* What you are asked to do *
Once every line in the data that follows has been checked for the word "agent", give only the number of lines that hold it.

Source records:
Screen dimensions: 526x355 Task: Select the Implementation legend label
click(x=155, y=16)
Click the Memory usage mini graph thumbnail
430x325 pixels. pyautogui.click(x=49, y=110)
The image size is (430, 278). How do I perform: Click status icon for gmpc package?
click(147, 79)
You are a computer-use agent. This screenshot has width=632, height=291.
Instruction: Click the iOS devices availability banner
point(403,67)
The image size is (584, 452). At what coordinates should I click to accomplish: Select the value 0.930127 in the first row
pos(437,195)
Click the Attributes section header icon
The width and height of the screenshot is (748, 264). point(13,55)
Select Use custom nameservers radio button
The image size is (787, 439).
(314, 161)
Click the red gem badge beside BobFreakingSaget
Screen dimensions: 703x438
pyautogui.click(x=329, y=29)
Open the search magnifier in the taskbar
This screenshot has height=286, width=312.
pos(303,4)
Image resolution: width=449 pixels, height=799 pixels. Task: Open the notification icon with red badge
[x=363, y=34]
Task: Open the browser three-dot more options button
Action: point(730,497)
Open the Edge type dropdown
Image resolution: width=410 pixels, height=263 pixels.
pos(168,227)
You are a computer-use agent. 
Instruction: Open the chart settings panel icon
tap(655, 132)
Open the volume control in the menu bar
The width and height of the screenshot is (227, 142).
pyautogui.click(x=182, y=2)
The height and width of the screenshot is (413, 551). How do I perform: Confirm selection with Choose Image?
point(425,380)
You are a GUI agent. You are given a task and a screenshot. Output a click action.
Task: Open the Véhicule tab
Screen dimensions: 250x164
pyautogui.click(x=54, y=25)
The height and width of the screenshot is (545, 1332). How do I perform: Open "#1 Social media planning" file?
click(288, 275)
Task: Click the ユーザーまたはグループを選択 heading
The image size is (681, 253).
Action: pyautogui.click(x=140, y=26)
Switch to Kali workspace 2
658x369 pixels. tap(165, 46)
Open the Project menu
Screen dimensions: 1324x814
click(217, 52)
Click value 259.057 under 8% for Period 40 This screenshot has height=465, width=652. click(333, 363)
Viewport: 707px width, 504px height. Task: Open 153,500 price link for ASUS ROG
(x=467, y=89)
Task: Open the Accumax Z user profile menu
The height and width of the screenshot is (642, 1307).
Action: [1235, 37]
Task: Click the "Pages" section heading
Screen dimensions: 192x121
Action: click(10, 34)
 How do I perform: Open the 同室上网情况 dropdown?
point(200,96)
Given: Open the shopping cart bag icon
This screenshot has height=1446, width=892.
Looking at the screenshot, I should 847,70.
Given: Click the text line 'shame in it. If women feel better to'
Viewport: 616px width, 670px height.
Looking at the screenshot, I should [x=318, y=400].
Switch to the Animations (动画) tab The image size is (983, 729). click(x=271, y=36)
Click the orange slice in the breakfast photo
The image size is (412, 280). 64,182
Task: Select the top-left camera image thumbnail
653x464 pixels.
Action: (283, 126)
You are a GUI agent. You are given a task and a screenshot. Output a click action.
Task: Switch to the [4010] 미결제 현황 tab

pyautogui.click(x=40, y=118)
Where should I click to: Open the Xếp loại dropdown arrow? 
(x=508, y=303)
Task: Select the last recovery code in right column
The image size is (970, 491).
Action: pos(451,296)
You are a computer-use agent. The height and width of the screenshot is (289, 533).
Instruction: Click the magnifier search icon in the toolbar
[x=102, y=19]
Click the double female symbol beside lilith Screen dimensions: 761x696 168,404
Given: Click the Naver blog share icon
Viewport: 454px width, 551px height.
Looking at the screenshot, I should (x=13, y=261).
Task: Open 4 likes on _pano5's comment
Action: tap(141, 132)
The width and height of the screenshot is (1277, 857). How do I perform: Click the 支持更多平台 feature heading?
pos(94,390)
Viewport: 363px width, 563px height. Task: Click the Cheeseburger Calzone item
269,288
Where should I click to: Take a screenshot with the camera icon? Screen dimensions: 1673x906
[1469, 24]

* Exercise output *
5